In this brief commentary, I have two interrelated aims. One is to challenge the harmfulness and malfunction theses as criteria for pathological beliefs. The other is to challenge the harmfulness and malfunction theses as empirical claims that apply to delusions. Although Miyazono’s explanation of the pathological nature of delusional beliefs is internally coherent and plausible overall, I am sceptical about the possibility of delivering a clear verdict on whether delusions are pathological beliefs on the basis of the harmfulness thesis and the malfunction thesis. In particular, when delusions are harmful and malfunctional, they may not be so in a way that guarantees their status as pathological beliefs. Why?

Take the claim that delusions are malfunctional. Explanations of delusion formation in terms of cognitive deficits compete with equally powerful and well-supported explanations in terms of reasoning biases, where the relevant bias might not count as a malfunction of the processes of belief formation and maintenance. Indeed, Miyazono’s own explanation of how delusions are adopted—a hybrid theory combining insights from the two-factor theory and the prediction-error theory of delusion formation—does not feature a cognitive deficit, but a disruption of prediction-error signalling with a bias affecting hypothesis selection and evaluation.

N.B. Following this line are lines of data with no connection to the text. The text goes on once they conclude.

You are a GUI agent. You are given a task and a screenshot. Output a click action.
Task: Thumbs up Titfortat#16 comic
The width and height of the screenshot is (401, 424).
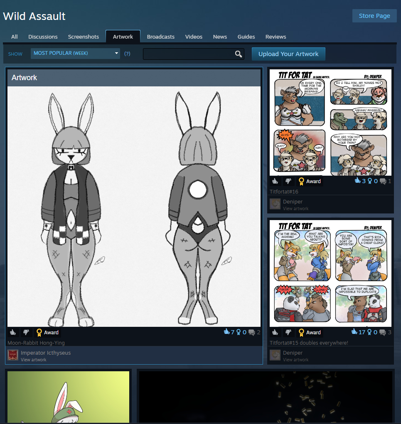(275, 181)

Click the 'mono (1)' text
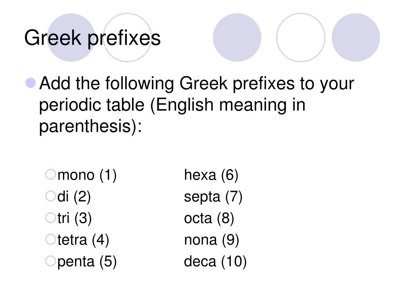pyautogui.click(x=87, y=175)
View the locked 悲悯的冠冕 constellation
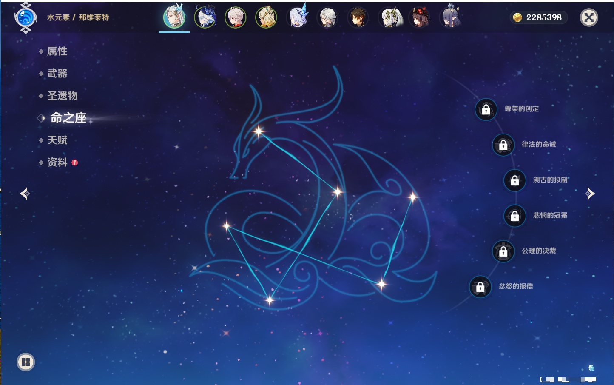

Now take the claim that delusions are harmful. The judgement of delusions as harmful beliefs seems to depend on whether having the delusional belief harms the person who experiences the delusion (and their immediate social circle, if we accept the broadening of the harmfulness criterion). But in many cases we cannot tell whether the disruption that accompanies the person’s delusion is caused by the person having the belief, by an adverse event to which the delusion is a response, or by stigmatising attitudes in the person’s social group.

When we look closely at how delusions emerge, manifest, and fade, the initial intuition that we are faced with a case of pathological belief is undermined.

2 What does it take for a belief to be pathological?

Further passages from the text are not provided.